Ya no sólo porque la causa directa que las motiva sea tratar de desviar el foco mediático de los escándalos de corrupción que cercan al entorno más cercano de Sánchez, sino porque, en realidad, responde al oxímoron ideológico al que obedece la izquierda internacional desde que ésta, a principios del siglo XX, renunciara a la vía de la socialdemocracia para caer en la del marxismo leninista: dejar de creer en la separación de poderes —guillotina y muerte a Montesquieu, por lo tanto—, la Ilustración y los valores que la acompañaron, el Estado de derecho, la libertad de opinión, para considerar, en cambio, que el poder tan sólo deberían, o podían, regentarlo ellos. Sin oposición.

¿Recuerdan ahora la frase de Largo Caballero, en pleno mitin en enero de 1936 y meses antes de que estallara, y sin posibilidad de retorno, la Guerra Civil?: "La clase obrera debe adueñarse del poder político, convencida de que la democracia es incompatible con el socialismo y, como el que tiene el poder no ha de entregarlo voluntariamente, por eso hay que ir a la Revolución".

O esta, del mismo autor, un poco antes, en el 34: "No creemos en la democracia como valor absoluto. Tampoco creemos en la libertad".

Esto, si me lo permiten, también es Memoria Histórica. Mas que le pese a según qué sector de la izquierda.

Y les pesa porque dirían, si les fuera posible, exactamente lo mismo que su viejo amigo Largo Caballero; el mismo que tantas veces han zarandeado como presunto defensor de la democracia republicana, cuando fue él el primero en dilapidarla, caldeando el ambiente político de una derecha, todavía fiel y leal a la República, ya de sobra enardecida desde que a Gil Robles le impidieron gobernar en el año 33.

O, por ejemplo, mejor aún, esta otra, del mismo Caballero y de nuevo en enero del 36: "Quiero decirles a las derechas que, si triunfamos, colaboraremos con nuestros aliados. Pero, si triunfan las derechas, nuestra labor habrá de ser doble: colaborar con nuestros aliados dentro de la legalidad, pero tendremos que ir a la Guerra Civil declarada".

Vamos, que la democracia está bien siempre y cuando gobiernen ellos. Lo de siempre. Nada nuevo bajo el sol.

En caso contrario, como venía diciendo, apostarán siempre por la dictadura, sin importar su crueldad o cuán cruenta pueda resultar ésta. Estará bien, siempre, pues beneficiará a su proyecto político.

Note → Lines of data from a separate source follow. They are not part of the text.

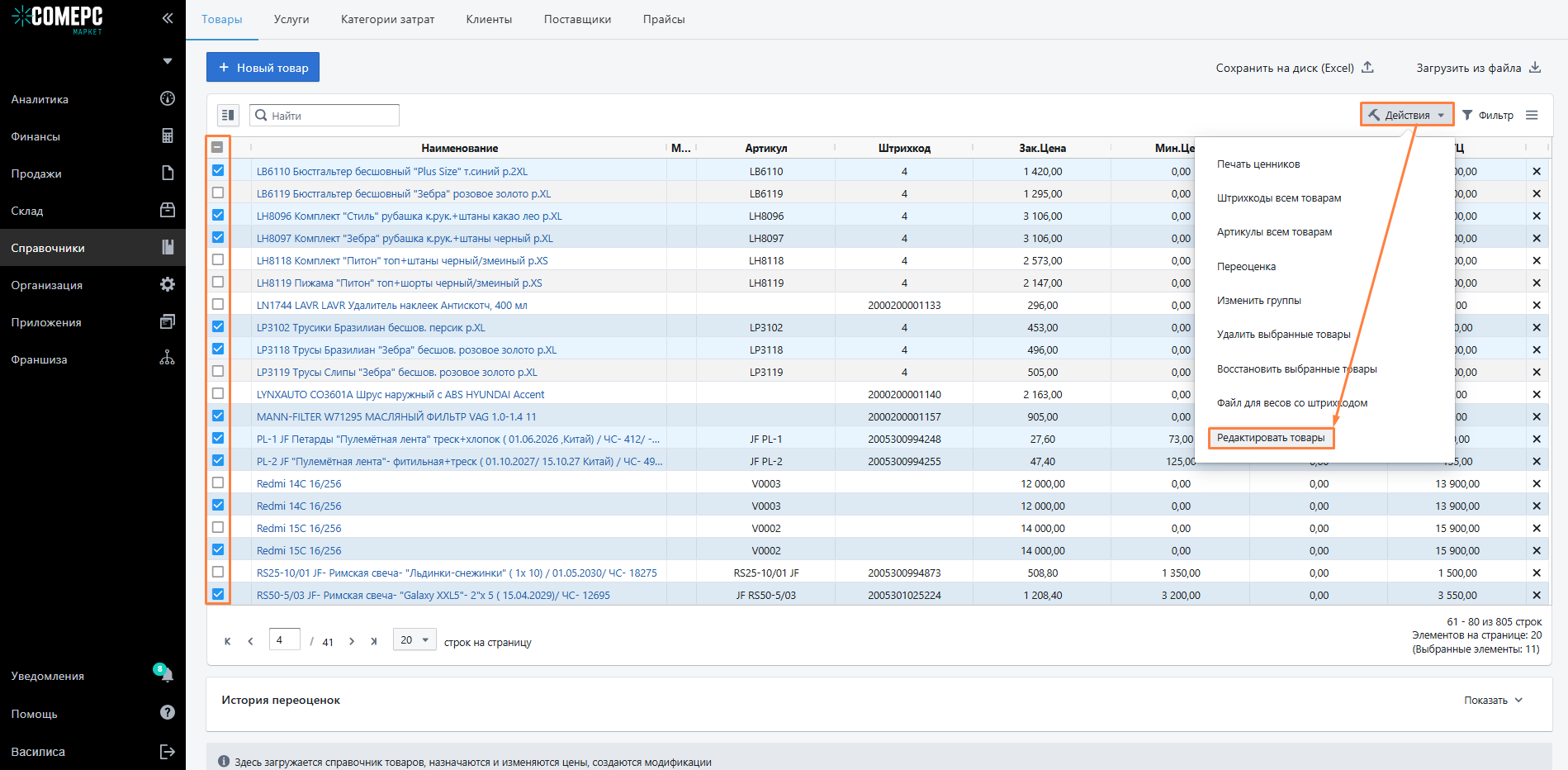Open notifications bell icon
This screenshot has width=1568, height=770.
167,676
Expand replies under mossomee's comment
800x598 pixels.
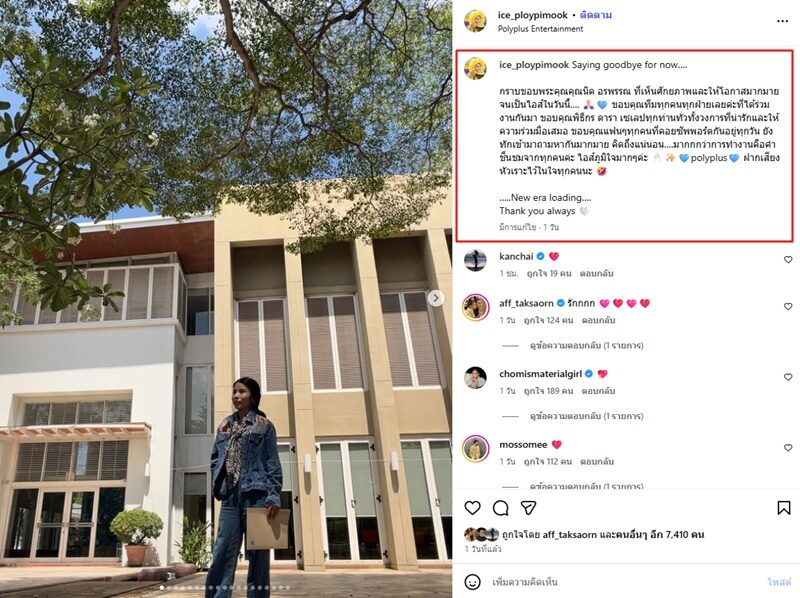(586, 486)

Una gran parte de la izquierda, en definitiva, es, o quizá lo ha sido siempre, al mismo tiempo despiadada con los dictadores muertos y complaciente con los dictadores vivos; siempre que éstos pertenezcan, claro está, a su cuerda política y no a la del contrario. Condenan la esvástica mientras adoran la hoz y el martillo, criminalizan a Hitler a la par que adulan sin problemas a Stalin, que mató a muchos más. Franco asesinó vilmente, pero nadie hizo lo propio en Paracuellos del Jarama. Y ahí, precisamente ahí, reside su gran y más atronadora incongruencia histórica y moral. La que les ha teñido siempre de malos, colocado como los villanos de la historia para los pueblos que ansían ser libres. Y la que seguirá haciéndolo mientras no aprendan de una buena vez la lección: que un dictador es un criminal que atenta contra la libertad y los derechos humanos fundamentales, sin importar si éste se viste de azul o de rojo. O viste chándal con los colores de la patria que considera —aunque en esto del sector privado no crea mucho— parte de su propiedad.

Por eso sobre Maduro, que sigue vivo, a diferencia de Paco, aún no se han dignado a abrir la boca.